How to Paint or Draw From a Photo
Whether you’re just learning to draw or have been painting for years, there’s always something new to observe. This is especially true when you’re working with a subject for the first time. A photograph of a person, object, or landscape can be a valuable reference to consult as you work on getting the outline, proportions, framing, and colors just right.
If you’ve never done it before, learning to paint from a photo can seem intimidating. Where should you start? Follow these steps to use a picture as a jumping off point for your next work of art.
1. Make a Photo Grid
Use a ruler to mark horizontal and vertical lines over your reference photo. The idea is to create your own graph over top of the picture, so lines should be spaced equally. It’s generally easiest to make 1-inch squares to divide a photo into evenly spaced segments.
2. Make a Drawing Grid
To draw from your photo, you’ll also need a grid lightly sketched onto your drawing paper — or your canvas, if you’re painting. Your artwork is likely to be larger than your reference photo, so you’ll need to count the number of horizontal squares and the number of vertical squares on your photo. Then you’ll need to divide your canvas into the same amount of squares. To do this, divide the total width by the number of horizontal squares, and use that to measure your lines appropriately. Repeat for the vertical, and you should have a grid of larger but proportional squares on your drawing surface.
3. Start at Square One
Square one can actually be any square you like. The important thing is to focus only on what’s inside one square of your photograph at a time. This allows you to concentrate on getting the proportions correct as you begin to draw. For example, if you’re sketching a cello, notice how the curve of the instrument passes through one of the photo’s squares.

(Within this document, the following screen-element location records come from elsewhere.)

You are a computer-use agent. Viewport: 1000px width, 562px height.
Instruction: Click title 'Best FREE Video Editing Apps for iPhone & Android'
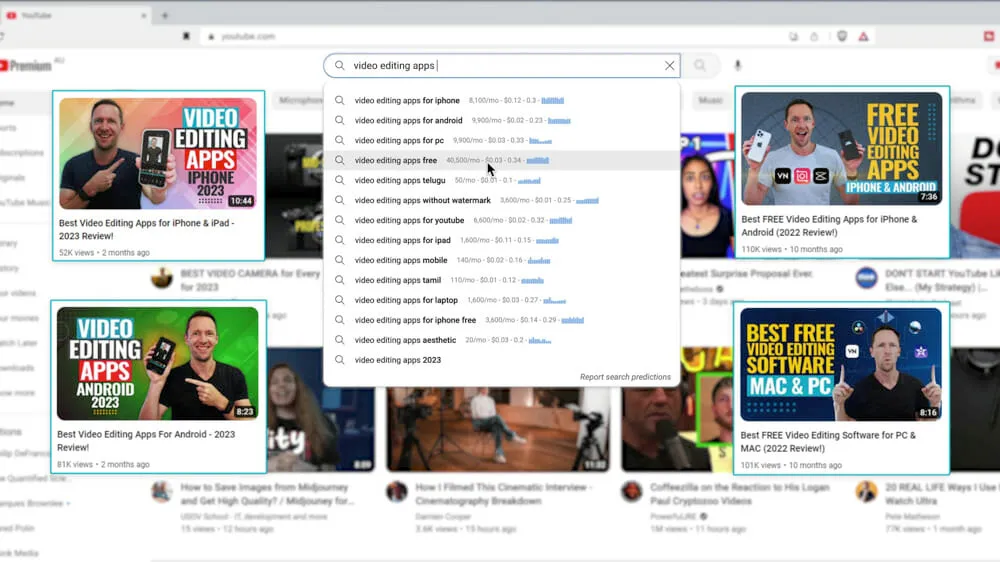(x=829, y=226)
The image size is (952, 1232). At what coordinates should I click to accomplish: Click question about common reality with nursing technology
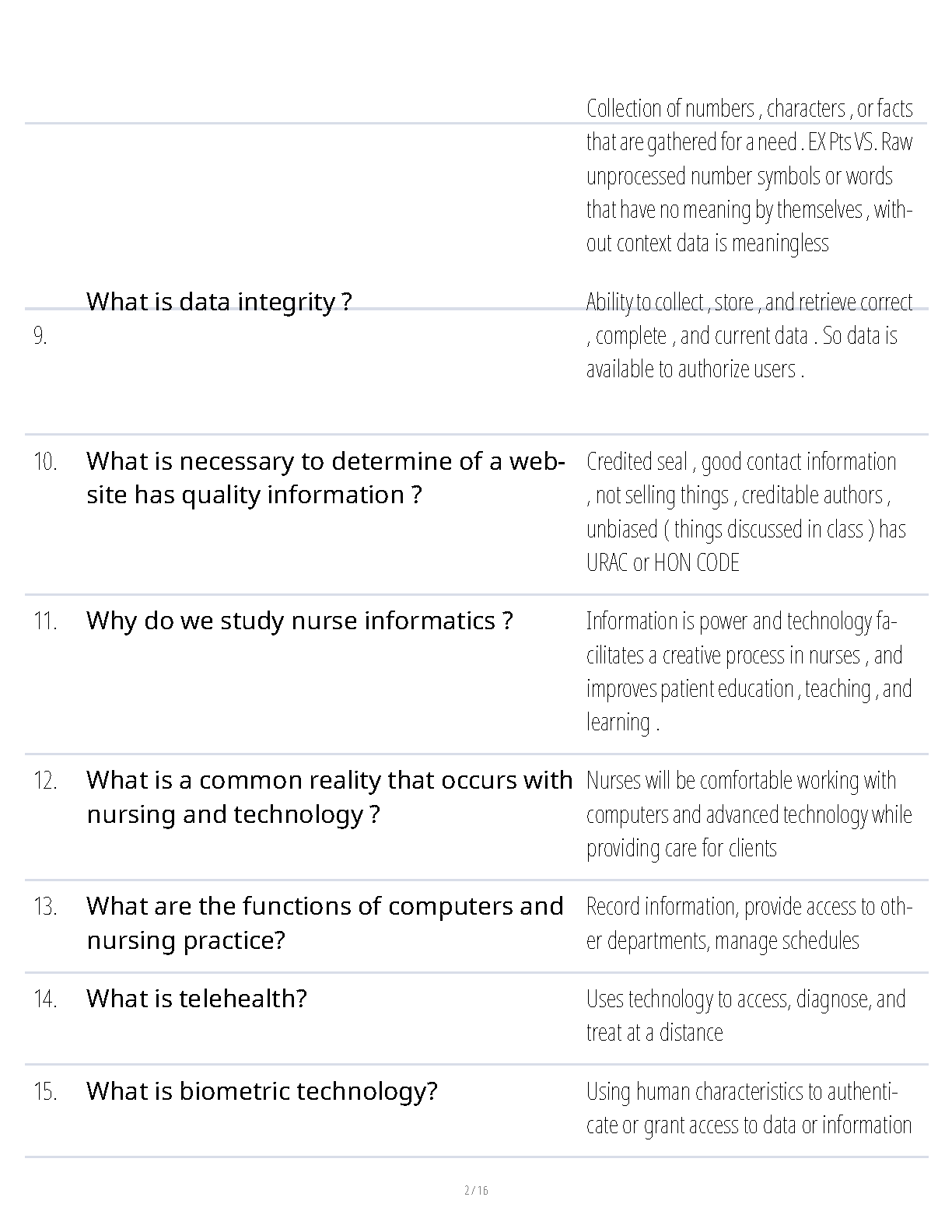click(330, 797)
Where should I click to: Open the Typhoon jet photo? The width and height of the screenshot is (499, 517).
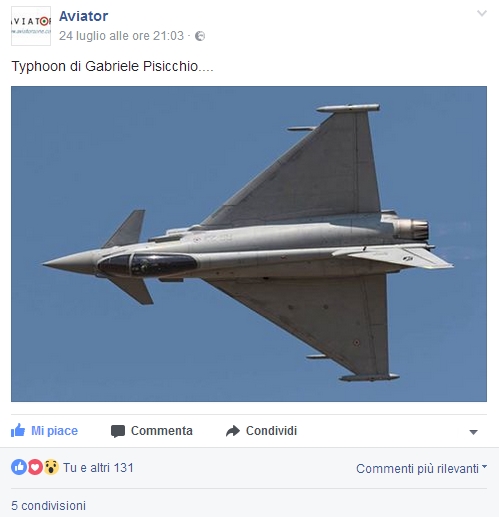tap(249, 244)
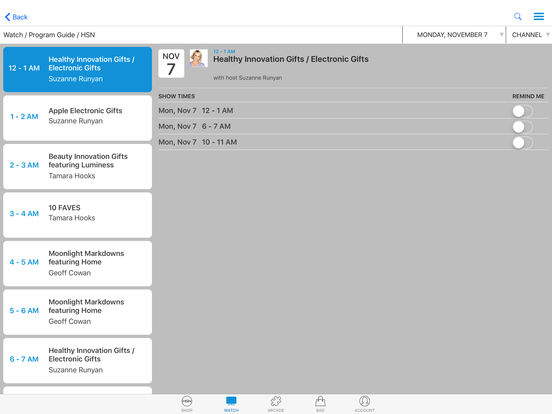This screenshot has height=414, width=552.
Task: Select the Watch TV icon in bottom bar
Action: [x=231, y=403]
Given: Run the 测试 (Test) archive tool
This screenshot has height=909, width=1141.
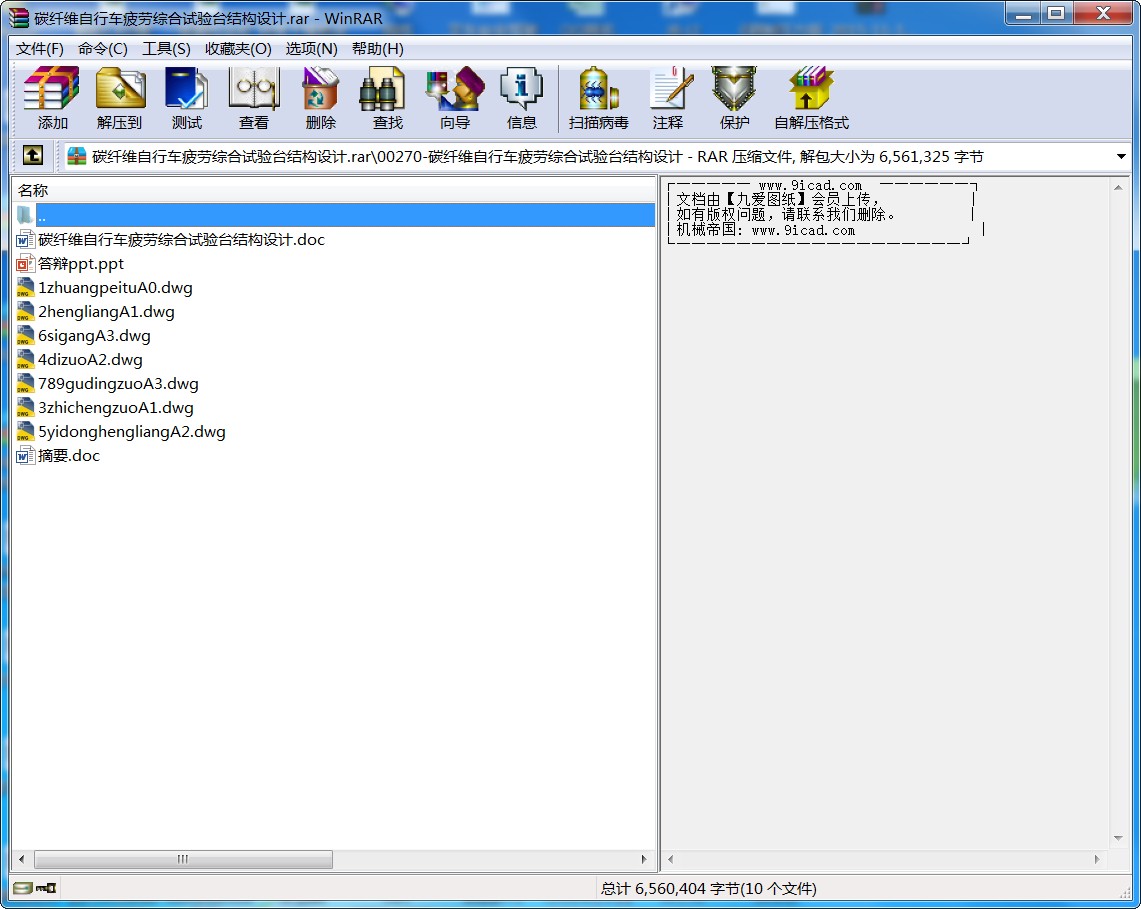Looking at the screenshot, I should [x=187, y=98].
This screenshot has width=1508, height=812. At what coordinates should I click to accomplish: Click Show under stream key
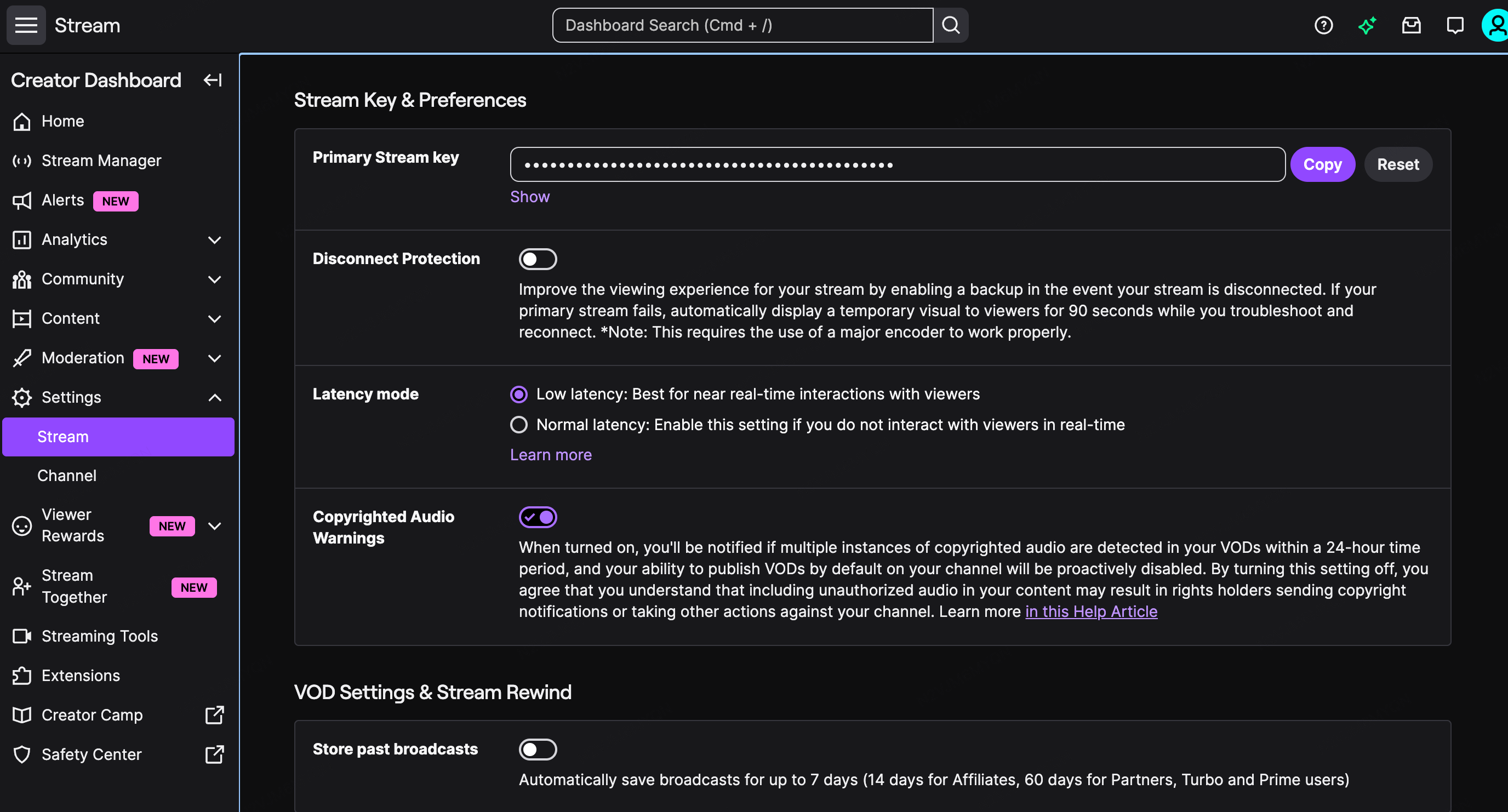click(x=530, y=197)
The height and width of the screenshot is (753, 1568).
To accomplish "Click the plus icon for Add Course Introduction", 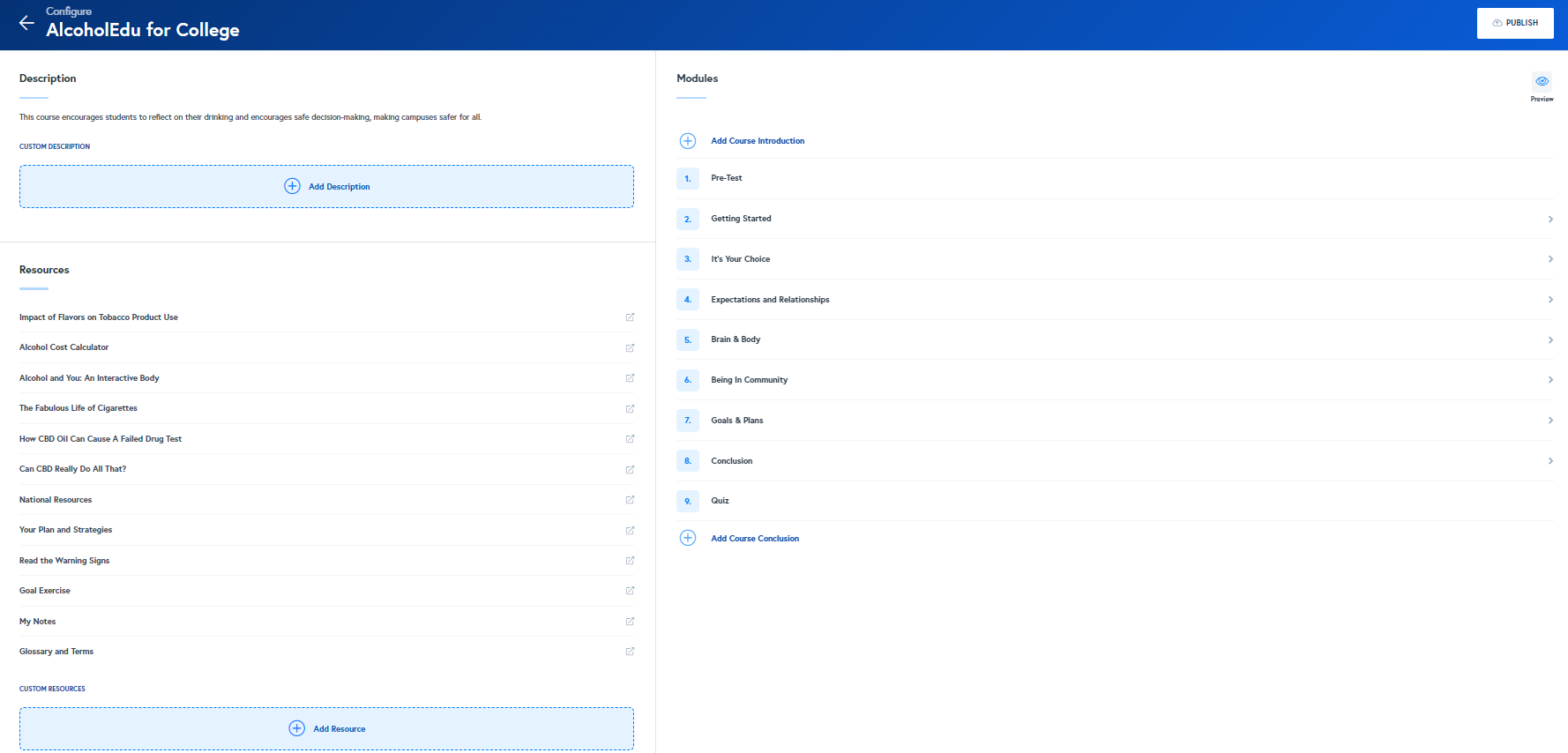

In the corresponding square on your canvas, draw a line that matches those proportions. Continue through adjacent squares, using the photograph as a reference until you complete your sketch.
4. Be Careful With Color
Once your outline is in place, you’re ready to paint or use pastels, crayons, or colored pencils to add color. Use the grid to help you focus on a small area in a similar manner, but don’t feel like you have to make an exact copy of the texture of the photograph. Experienced artists know that photos often flatten out the color or perception of depth, so you can use your imagination to make your artwork unique. After all, that’s what art is all about!